Scientists have samples of lunar rocks from the 6 Apollo landing sites and the 3 successful Luna sample return missions. From those samples we know the age of formation of rocks at 9 places on the Moon, although there is some uncertainty about what geologic event each rock dates. And yet this map proports to show the ages of nearly all lunar maria (except for Crisium). This is achieved by the conceptually straightforward process of counting impact craters on lava flow surfaces. The odd shapes of different colored - and aged - rocks is because counting is segregated by areas that appear to have chemically homogeneous signatures, evidence that the rocks may be a single eruptive unit. This map combines the crater count age dating of Harry Hiesinger and colleagues with the more recent counting of mare patches by Japanese scientists using the high resolution Terrain Camera of the Kaguya spacecraft. Interpret the distribution of lavas of different ages and then come back to resume reading.

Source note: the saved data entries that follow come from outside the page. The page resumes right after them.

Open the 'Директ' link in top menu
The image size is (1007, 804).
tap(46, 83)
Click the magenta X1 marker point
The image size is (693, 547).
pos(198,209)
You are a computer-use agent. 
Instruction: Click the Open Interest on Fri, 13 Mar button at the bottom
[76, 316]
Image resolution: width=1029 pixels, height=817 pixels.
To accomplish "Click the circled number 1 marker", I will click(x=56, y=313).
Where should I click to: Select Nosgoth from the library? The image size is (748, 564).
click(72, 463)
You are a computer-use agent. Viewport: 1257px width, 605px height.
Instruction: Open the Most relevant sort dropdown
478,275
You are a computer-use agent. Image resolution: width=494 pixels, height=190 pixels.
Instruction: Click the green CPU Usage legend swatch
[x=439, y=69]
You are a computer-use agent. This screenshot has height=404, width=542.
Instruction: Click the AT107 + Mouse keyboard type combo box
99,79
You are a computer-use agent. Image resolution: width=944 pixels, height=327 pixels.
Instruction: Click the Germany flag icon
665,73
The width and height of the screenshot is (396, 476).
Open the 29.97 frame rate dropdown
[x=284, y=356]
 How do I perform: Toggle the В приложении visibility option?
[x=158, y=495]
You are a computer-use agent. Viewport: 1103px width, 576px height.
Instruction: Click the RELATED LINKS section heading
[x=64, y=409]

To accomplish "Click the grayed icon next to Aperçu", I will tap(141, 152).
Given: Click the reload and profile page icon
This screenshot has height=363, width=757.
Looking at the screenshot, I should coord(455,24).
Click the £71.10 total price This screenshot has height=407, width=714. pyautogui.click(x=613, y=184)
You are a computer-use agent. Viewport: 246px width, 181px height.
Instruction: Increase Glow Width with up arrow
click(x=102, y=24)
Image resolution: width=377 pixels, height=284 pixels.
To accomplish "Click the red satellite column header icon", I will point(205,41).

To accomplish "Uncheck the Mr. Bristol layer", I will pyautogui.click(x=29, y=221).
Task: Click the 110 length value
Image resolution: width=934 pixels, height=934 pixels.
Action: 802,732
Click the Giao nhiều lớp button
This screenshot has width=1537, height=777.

Most of the colored area is blue, meaning that much of the lunar maria we see was emplaced between about 3.8 and 3.0 billion years ago. Old lavas are most commonly exposed in the eastern mare, and younger ones are largely restricted to the western maria, essentially Procellarum and western Imbrium. Over 2.5 b.y., volcanism seems to have migrated from the east (Marginis and Australe) to the southwest. But this may be a selection effect. Small patches of old (blue) lavas stick out around the edges of younger lavas, and presumably are buried under them. A more likely conclusion is that older lavas occured on basin floors everywhere, but younger lavas preferentially erupted only in the west, concealing older lavas in those areas. Morota and colleagues point out that the youngest lavas are restricted to the inner part of the PKT, the Procellarum KREEP Terrain, which is anomalously rich in radioactive elements, perhaps prolonging mantle melting after it stopped elsewhere. Note that lunar basins formed before 3.8 b.y. so most of the lavas are not related to the energy of impacts that formed the basins, but rather - presumably - to radioactive heating that melted the mantle over 2.5 to 3.0 billion years. Volcanic eruptions continued on the Moon up to about 1.5 b.y. ago. Humans came on the scene rather late for the best views.
Chuck Wood

Notice that the oldest rocks in Nectaris are exactly along the ray that seems to come from Tycho. Secondary craters are
meant to be excluded in crater counts - perhaps some were missed here.
Another comment - It would be wonderful if someone could transfer these colors (from the full res map to the LRO WAC
map, preferably making the colors partially transparent. That would allow better understanding of which units have which ages.

Related Links
Tomokatsu Morota and colleagues (2011) Timing and characteristics of the latest mare eruptions on the Moon. Earth and
Planetary Science Letters 302, 255–266.

Yesterday's LPOD: Slender Sliver

Tomorrow's LPOD: Southern Bumps

COMMENTS?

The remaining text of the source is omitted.